Sharing other people’s ideas is as important, if not more important, as giving your followers a taste of your personal thoughts. Aligning yourself with trusted resources builds credibility, and it’s a failsafe against coming across as self-obsessed—critical when you’re looking to engage with and inspire people.

It feels like there are 101 content curation tools out there, but here’s my easy-peasy two-step strategy:

  • Step 1: Follow companies and industry leaders that you admire.
  • Step 2: Share the best of what they share, with a quick comment to add your voice to the posts.

Two steps, done and done. If you’re sharing content that’s both meaningful and speaks to the problems of your target audience, it qualifies as “killer.” For added flash and bang, tag your post with the name of the person or company whose content you’re sharing; this way, you’re citing your sources and placing yourself on the radar of go-to people in your field in one fell swoop.

2 Minutes: Get “Real”

The fact is, bridging the gap between your digital brand and the physical world is one of the most powerful ways to anchor yourself in the minds of followers—and it takes practically no time at all. Live-tweet or share from Meetups, conferences, and seminars that you attend, as they unfold.
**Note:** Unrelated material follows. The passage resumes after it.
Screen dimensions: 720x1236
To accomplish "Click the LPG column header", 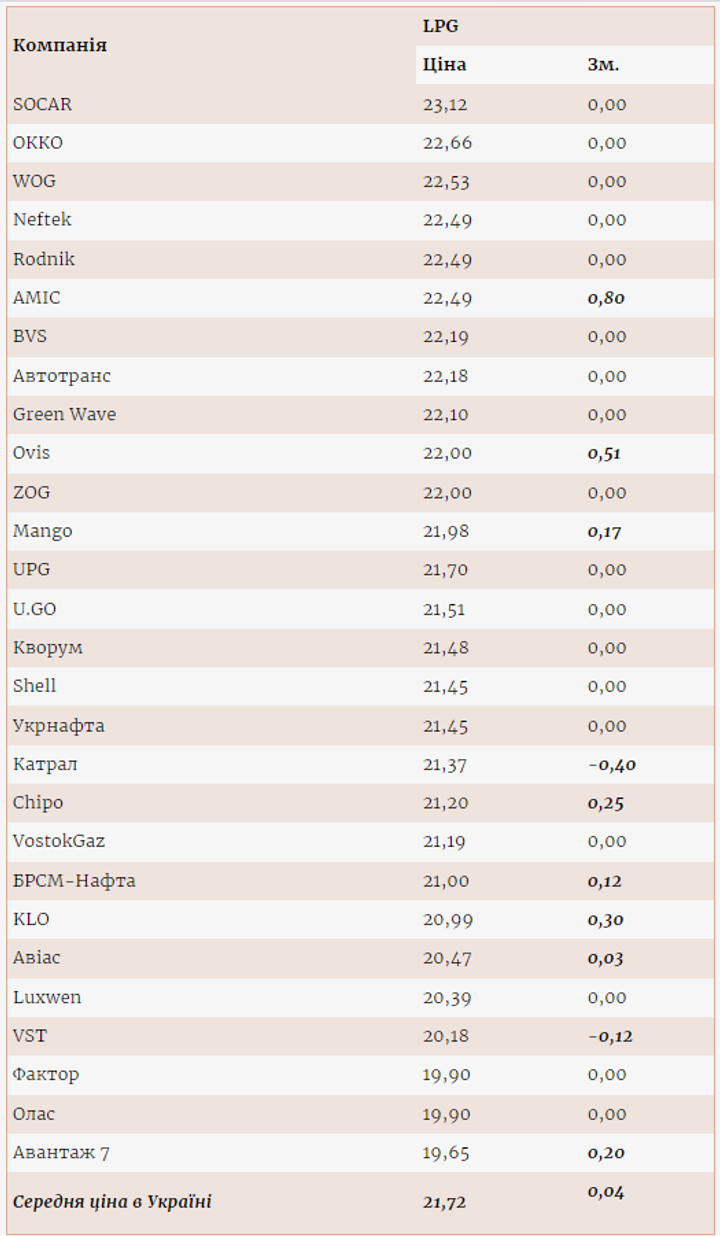I will coord(440,27).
Give your audience the inside edge!

Post behind-the-scenes photos (maybe even an event selfie), quote speakers, and link to posts shared by others at the event. And for the love of everything that is good, be sure you utilize event hashtags and give your followers the heads-up you’ll be tweeting live! Don’t worry: One or two tweets should do it. You can—and should—remain present at your event.

Don’t let high-powered podcasts and blogs intimidate you from taking steps toward thought leadership! In about the time it takes to heat a frozen pizza, you can do some serious authority marketing and position yourself as an informed opinion-maker in your industry.